We’re now 1,389—well, four—months into quarantine. Nothing is predictable. Lifelong norms continue to melt away. School? Who knows. Camp? A crapshoot. Hanging out with friends? Possibly risky; maybe mentally essential. Hospitals? Go only if it’s absolutely dire, but definitely go if you need to! Grocery shopping? Panic-inducing. Seeing your parents? Only with a mask, but remember, loneliness can kill, too!

The issue here is that science is changing constantly, and we’re in a perpetual state of risk-versus-benefit analysis. Think about idling at an intersection and deciding whether to hit the gas as another car speeds toward you. We’re doing that constantly, in all areas of our life. Our entire life is one big, congested, second-guessing intersection, and the traffic signals aren’t working.

Sure, there are irrefutable facts about COVID-19: We know wearing masks reduces transmission. We know that certain behaviors, like staying outside and standing at least six feet (or is it 20 feet?) apart, can hopefully reduce our risk.
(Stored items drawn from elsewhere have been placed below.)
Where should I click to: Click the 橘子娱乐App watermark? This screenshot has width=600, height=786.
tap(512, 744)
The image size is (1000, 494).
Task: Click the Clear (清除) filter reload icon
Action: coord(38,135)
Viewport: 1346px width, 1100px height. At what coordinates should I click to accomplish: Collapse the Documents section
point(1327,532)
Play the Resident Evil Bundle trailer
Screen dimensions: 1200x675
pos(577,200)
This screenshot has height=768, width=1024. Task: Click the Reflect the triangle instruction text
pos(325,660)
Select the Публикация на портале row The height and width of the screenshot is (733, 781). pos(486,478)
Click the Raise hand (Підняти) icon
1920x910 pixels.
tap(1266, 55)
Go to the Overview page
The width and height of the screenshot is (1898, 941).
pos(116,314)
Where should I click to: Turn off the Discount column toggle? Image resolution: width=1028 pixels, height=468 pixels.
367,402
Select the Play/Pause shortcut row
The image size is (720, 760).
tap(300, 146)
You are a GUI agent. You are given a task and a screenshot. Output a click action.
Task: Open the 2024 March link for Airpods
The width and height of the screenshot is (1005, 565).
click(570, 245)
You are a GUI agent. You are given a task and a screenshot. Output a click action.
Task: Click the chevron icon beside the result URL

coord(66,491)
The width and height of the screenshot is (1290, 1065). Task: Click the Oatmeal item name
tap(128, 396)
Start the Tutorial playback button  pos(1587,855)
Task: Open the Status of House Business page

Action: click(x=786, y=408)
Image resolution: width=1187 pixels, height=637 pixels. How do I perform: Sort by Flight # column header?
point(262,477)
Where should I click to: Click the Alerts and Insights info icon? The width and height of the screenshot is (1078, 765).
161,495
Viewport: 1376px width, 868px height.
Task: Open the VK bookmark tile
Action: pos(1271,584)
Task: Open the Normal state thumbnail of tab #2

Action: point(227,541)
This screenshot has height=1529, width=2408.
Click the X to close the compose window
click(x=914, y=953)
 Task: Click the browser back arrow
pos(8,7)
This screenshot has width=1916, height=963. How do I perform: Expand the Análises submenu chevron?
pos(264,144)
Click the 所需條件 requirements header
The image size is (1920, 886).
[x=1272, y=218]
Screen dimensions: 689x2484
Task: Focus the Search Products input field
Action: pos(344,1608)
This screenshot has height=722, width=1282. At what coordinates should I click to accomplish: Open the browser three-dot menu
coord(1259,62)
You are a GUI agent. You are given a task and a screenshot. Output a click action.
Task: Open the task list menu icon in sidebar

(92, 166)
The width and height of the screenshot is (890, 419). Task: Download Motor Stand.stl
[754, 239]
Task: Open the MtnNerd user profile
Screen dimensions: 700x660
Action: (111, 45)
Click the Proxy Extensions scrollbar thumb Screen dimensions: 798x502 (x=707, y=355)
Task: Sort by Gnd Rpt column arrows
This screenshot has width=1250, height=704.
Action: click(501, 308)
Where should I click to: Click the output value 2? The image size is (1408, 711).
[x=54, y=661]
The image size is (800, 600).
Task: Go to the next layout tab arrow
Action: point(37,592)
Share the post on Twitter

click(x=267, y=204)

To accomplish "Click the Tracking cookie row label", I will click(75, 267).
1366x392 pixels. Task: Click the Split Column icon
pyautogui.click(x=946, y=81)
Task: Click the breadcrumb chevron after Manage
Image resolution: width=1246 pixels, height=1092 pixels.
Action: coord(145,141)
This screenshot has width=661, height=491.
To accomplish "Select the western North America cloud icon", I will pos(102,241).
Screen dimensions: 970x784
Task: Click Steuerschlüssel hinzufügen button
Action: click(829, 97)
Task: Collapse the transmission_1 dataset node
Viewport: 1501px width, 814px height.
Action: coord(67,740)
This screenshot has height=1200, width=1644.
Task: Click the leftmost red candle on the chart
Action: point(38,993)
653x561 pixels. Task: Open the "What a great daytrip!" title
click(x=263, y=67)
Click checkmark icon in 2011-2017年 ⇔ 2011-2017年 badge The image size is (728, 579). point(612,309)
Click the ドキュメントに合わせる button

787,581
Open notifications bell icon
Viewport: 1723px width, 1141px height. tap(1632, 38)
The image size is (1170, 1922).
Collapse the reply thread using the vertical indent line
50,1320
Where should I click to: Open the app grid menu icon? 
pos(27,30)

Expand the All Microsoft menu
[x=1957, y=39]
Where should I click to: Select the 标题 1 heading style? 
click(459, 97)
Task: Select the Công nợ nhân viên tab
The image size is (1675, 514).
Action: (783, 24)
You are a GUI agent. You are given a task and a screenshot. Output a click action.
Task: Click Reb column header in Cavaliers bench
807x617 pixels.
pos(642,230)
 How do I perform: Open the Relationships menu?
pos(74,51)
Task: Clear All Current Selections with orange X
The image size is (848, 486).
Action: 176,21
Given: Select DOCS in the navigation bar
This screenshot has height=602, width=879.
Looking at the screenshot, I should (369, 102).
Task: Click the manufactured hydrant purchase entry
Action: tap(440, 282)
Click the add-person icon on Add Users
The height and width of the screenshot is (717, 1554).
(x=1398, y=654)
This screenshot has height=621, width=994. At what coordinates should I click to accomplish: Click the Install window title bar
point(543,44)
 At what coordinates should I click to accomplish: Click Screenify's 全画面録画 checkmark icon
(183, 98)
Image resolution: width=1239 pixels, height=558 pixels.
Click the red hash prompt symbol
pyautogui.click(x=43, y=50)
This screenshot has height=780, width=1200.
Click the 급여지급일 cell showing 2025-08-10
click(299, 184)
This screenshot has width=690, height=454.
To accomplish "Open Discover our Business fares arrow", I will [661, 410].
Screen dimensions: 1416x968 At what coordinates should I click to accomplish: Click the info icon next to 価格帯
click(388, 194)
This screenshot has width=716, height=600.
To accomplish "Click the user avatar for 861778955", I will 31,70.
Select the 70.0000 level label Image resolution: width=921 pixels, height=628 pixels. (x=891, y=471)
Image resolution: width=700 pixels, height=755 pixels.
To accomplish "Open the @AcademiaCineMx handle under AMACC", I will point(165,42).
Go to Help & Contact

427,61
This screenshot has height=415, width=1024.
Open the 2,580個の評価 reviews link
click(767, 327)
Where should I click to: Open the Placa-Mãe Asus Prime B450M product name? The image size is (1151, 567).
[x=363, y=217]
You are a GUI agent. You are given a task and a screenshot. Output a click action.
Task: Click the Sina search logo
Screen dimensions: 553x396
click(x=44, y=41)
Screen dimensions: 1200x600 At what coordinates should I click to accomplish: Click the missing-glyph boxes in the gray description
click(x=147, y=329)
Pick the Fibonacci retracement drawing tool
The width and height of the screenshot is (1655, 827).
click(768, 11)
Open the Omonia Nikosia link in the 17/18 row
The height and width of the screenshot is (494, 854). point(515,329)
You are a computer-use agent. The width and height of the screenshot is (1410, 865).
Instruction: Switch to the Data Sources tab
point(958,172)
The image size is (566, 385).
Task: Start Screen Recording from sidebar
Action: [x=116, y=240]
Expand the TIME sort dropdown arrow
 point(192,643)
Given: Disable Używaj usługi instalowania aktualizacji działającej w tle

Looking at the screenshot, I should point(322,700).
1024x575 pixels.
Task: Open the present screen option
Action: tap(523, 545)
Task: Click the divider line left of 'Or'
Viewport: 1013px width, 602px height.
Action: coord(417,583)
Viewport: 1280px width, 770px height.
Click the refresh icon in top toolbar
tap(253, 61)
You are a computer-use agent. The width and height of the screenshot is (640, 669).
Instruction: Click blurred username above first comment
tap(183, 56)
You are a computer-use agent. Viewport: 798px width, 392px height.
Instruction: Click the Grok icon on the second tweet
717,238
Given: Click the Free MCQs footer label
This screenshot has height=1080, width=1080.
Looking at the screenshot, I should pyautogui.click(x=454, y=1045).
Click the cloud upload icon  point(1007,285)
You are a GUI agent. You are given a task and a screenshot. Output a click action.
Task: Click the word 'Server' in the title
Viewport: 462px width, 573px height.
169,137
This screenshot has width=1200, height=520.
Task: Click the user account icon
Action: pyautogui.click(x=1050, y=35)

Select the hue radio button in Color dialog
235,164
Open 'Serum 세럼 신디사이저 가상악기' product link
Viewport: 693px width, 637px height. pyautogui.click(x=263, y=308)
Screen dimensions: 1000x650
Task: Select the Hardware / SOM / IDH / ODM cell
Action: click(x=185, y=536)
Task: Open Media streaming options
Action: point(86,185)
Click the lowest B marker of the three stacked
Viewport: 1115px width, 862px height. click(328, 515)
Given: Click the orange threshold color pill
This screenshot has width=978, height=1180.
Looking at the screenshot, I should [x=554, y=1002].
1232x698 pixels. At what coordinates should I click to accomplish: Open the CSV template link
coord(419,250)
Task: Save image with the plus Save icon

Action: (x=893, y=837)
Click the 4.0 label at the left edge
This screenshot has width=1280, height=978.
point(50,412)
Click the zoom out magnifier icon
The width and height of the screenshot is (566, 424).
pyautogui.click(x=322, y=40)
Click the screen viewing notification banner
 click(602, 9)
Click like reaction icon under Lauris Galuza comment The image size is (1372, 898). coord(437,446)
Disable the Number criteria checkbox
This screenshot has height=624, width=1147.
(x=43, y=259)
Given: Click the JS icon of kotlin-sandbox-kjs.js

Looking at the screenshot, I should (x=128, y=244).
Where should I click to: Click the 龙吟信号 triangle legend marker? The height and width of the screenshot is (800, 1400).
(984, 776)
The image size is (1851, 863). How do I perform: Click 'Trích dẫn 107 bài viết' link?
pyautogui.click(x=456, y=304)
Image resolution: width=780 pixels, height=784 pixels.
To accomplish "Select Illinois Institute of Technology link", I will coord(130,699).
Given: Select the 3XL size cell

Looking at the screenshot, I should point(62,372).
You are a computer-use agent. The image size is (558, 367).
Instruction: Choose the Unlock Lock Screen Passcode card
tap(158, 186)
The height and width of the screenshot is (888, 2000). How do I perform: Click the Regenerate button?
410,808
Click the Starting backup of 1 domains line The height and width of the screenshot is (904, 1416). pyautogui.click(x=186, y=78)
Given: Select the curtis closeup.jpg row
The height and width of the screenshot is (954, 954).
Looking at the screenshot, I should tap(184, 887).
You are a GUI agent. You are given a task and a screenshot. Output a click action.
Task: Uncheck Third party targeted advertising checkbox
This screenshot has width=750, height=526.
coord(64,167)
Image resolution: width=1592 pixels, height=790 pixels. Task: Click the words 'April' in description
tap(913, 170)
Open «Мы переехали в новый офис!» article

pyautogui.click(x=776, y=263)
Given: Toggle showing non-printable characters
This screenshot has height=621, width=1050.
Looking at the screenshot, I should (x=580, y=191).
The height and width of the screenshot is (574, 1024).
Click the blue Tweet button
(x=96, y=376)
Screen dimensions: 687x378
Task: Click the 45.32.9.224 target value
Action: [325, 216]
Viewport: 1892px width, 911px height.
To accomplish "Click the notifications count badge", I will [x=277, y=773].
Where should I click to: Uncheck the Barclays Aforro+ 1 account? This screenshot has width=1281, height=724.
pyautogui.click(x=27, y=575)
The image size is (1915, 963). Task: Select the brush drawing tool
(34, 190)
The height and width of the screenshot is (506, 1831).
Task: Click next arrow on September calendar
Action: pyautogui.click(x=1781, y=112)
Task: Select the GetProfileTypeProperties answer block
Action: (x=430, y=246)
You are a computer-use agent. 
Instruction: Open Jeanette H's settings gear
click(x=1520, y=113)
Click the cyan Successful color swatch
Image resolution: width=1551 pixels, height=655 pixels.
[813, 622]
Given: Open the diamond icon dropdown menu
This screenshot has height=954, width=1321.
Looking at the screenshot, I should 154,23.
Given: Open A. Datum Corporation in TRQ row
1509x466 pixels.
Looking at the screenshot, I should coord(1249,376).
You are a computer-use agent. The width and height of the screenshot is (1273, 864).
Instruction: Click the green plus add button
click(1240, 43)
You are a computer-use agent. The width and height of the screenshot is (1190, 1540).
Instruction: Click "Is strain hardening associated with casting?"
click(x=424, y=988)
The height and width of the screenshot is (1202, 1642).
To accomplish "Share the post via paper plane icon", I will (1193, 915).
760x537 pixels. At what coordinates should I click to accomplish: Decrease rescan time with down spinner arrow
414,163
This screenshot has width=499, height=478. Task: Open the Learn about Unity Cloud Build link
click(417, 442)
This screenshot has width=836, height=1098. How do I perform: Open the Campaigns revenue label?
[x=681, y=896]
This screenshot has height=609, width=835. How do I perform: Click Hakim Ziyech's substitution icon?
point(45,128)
But there are plenty of social gray areas that just can’t be addressed by applying numbers and data points, only through highly subjective common sense and instinct. And that’s hard! Nobody can tell you whether or not sending your stir-crazy kid to camp is an awful idea (nor should they!). You can weigh the pros and cons, but ultimately, it’s about what you feel is beneficial. Same with remote learning. I know some parents who won’t send their kids back to school until there’s a vaccine, even if schools do reopen. But they also worry about their kids falling behind or about being judged. Other people are afraid to hang out with anyone; others are desperate to socialize this summer because we’ll all be sequestered like rotting sardines when the temperatures drop and we can’t go anywhere again.

In parenting, as in life, some judgments are based a bit on numbers but mainly on instinct and on values. That’s where the second-guessing comes in. I know so many parents who are wondering if they’re doing this whole quarantine thing “right.” Are they structuring their kids’ days enough? Are they balancing work with parenting properly? Are they doing enough to take care of their mental health? Are they living safely and responsibly? There is no playbook for parenting during a pandemic; there’s no checklist or reward.

That’s why all standards need to go out the window. We need to give one another space and grace to feel bad, to mess up, to second-guess, to wonder and to do what feels right in the moment and maybe rewrite the script tomorrow or the next day. We will sometimes screw up: We’ll let our kid scamper too close to someone on the playground; we’ll forget a mask before rushing out the door; we’ll plonk our child in front of the TV for six hours so we can get some work done. This isn’t a referendum on your level of achievement, success or worth as a person or as a parent; it’s real life right now, and it’s ringed with rough edges.

As such: One thing I’ve learned throughout years of writing about families is that we’re shamelessly hard on one other and we’re hard on ourselves, and this tendency worsens when there aren’t clear answers. We sometimes treat our fragile selves as miniature science projects, groping to do things right or best, when the healthiest thing might be to simply get by. There’s no data point for happiness; no graph for serenity; no NPR story that’s going to tell you how to unlock your very own pandemic magic.

There’s just this: Acceptance. I know, I sound like some kind of woo-woo new age snake charmer. I’m not. I’m a messy human, just like everyone else. Right now there’s a propensity to frame this period as one of opportunity for growth, but that’s also a tall order. What is growth? It isn’t just about learning a new skill, like baking bread, or cleaning out your closet or beatifically paring down your life to the essentials, even though that’s fine. Enlightenment? Clean closets? New sourdough starter? Fantastic, but it doesn’t have to be your ideal.

I think the biggest opportunity for growth, especially for parents, is getting comfortable with frustration, with hazy ambiguity, with gray areas. It’s about acclimating your brain to the foreign notion of imperfection and the unknown. You don’t have to be “on” all the time; you don’t owe it to your child to meticulously structure their day; you don’t need to beat yourself up for failing on all fronts, whether it’s home or work or parenting or cleaning or marriage. Right now, you don’t need to measure yourself at all, because the yardstick is constantly changing and because it will only make you feel helpless. We need all the energy we can muster right now, simply to live: to deal with a pandemic-stricken world in chaos.

Sometimes it’s enough to simply get by, to wake up in the morning and to go to bed at the end of the day, hopefully spending the hours in between on something satisfying and worthwhile, or maybe wasting the day entirely, but knowing there will hopefully be a new one tomorrow. When this is over (and it will all be over, someday; I keep telling myself that!), I hope we come away knowing that simply being isn’t a sign of complacency but of kindness.

As we muddle through the summer and try to evaluate what the fall holds, remember: The pandemic isn’t one more opportunity to hold yourself to an impossible standard; it’s an excuse to simply let yourself be.